Holm und Laue: Es gibt für den Tränke­automaten CalfExpert drei Standardkurven, bis zu acht eigene Kurven lassen sich erstellen. Beim Milchtaxi und Tränkeautomaten kann man vergleichbare Kurven wählen. Werden eigene Kurven erstellt, ist es wichtig zu beachten, dass man hohe Milchmengen und Konzen­tra­tionen nur mit sehr hochwertigen Milchaustauschern auf Basis von Magermilch oder mit Vollmilch umsetzt. Wenn günstigere Null­austauscher zum Einsatz kommen, ist die „restriktive“ Kurve besser geeignet. Zur Überprüfung der Kurve gehört eine manuelle Kalibrierung des Milchaustauschers. Ebenso wichtig ist eine gute, regelmäßige Tierkon­trol­le! Zudem wird eine Kontrolle der Tränke­kurven durch firmeneigene Berater angeboten.

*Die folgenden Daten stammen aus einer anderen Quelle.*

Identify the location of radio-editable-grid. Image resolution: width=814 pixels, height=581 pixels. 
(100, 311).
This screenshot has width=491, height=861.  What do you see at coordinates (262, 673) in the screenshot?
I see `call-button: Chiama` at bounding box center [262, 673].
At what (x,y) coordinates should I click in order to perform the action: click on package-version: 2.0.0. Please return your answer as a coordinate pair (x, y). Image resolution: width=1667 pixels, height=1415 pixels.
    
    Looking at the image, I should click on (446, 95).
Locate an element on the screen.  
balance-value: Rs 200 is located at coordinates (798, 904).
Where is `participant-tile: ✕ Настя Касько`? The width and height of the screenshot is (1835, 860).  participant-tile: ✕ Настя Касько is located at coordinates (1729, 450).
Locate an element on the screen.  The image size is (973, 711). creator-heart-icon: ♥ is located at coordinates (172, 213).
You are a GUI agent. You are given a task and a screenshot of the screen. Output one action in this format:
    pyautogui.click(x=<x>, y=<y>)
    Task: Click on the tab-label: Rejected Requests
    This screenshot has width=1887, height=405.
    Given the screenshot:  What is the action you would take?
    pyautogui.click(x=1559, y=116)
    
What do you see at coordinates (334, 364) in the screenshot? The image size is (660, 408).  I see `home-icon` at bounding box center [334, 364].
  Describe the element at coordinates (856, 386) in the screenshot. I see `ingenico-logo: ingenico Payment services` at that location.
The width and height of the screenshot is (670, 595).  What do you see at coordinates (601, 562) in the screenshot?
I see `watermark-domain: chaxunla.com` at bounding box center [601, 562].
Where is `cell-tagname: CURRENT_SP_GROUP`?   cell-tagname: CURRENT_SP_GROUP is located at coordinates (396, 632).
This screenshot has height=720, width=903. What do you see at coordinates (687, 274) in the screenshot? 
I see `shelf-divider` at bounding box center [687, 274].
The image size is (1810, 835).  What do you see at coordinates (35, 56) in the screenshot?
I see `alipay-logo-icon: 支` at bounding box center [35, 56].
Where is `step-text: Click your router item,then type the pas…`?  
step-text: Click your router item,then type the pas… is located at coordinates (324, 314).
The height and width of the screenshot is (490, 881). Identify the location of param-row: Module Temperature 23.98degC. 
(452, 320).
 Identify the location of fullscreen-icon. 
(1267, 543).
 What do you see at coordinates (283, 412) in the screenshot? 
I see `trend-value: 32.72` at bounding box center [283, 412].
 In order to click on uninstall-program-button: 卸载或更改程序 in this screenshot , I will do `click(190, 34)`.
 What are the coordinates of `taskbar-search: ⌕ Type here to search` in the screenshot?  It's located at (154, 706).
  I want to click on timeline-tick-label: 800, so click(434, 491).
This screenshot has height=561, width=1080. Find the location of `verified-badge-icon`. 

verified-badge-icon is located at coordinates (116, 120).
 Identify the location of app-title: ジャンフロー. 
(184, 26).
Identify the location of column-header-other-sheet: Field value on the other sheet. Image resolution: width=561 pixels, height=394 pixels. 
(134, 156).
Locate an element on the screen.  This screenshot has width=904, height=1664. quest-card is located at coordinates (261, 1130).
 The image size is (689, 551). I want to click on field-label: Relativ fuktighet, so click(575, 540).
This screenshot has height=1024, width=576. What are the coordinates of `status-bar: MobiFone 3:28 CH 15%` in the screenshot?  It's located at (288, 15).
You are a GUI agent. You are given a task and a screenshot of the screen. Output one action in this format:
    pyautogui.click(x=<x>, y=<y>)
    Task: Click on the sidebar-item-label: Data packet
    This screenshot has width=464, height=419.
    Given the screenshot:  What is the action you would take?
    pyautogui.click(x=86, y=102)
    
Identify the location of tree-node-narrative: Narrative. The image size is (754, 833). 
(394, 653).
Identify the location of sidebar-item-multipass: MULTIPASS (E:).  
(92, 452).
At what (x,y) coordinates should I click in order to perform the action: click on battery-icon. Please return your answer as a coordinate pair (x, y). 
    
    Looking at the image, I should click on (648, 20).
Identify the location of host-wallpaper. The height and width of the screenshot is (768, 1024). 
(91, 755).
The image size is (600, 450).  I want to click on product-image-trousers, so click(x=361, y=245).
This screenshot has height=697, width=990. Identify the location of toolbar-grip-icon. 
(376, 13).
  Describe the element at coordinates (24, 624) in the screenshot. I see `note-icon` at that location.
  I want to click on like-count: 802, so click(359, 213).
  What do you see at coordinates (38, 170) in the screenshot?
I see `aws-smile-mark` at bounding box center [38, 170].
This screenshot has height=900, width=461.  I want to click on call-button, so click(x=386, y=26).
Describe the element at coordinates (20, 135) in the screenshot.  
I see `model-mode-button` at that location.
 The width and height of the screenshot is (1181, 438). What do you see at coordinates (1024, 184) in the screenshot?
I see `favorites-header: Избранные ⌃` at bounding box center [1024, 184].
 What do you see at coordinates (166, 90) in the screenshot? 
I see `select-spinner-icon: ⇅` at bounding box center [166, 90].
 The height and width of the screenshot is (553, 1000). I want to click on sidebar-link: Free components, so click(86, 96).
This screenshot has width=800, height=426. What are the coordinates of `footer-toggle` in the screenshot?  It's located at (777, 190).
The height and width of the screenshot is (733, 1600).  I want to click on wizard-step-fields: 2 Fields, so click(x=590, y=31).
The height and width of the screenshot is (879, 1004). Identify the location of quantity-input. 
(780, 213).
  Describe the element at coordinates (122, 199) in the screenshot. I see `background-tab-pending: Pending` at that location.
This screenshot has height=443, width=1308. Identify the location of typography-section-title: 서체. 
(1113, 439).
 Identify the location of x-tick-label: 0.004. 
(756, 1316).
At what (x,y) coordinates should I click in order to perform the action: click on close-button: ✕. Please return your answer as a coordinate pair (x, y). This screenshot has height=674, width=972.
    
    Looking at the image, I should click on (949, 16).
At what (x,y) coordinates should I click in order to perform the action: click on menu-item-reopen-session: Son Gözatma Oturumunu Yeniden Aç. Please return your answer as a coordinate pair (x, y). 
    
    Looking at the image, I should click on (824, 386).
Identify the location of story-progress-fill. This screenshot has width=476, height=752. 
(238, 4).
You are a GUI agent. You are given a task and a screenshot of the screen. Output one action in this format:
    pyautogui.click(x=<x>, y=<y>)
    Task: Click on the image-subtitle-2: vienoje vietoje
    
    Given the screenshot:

Förster Technik: Bei den Tränkeautomaten sind vier Tränkepläne hinterlegt. Beim Calfrail sind bis acht Fütterungen möglich. Die Planein­stellung beim Milchmobil sind vergleichbar wie beim Tränkeautomaten.  Empfohlen wird der 40FIT-Tränkeplan, der je nach Betrieb angepasst werden kann. Wenn Milcherzeuger ihre eigenen Kurven nutzen bzw. die Standard­kurven verändern, sollten sie darauf achten, dass die physiologischen Erforder­nisse der Tiere berücksichtigt werden. Dazu gehören: häufige Tränkegaben (mehr als drei Mal täglich), kleine, altersgerechte Portionen, die richtige Sauggeschwindigkeit (0,4 bis 0,5 l pro Minute), ausreichende Energie- und Nährstoffbereitstellung und spätes sowie stressfreies Abtränken.
Urban: Bei dem Tränkeautomaten AlmaPro sind standardmäßig fünf Tränke­kurven hinterlegt. Die Dosiermengen können beim MilkShuttle individuell angepasst werden. Die Tränkekurven sollen als Anhaltspunkt dienen, sie sollten aber die individuellen Bedürfnisse der Kälber auf jedem einzelnen Milchkuh­betrieb berücksichtigen. Weitere Absprachen mit den Herstellern der Milchaustauscher werden empfohlen. Das Anpassen der Tränkekurven sollten langsam und mit Bedacht erfolgen. Änderun­gen von zu vielen Faktoren gleichzeitig, bringen oft mehr durcheinander als das sie zielführend sind.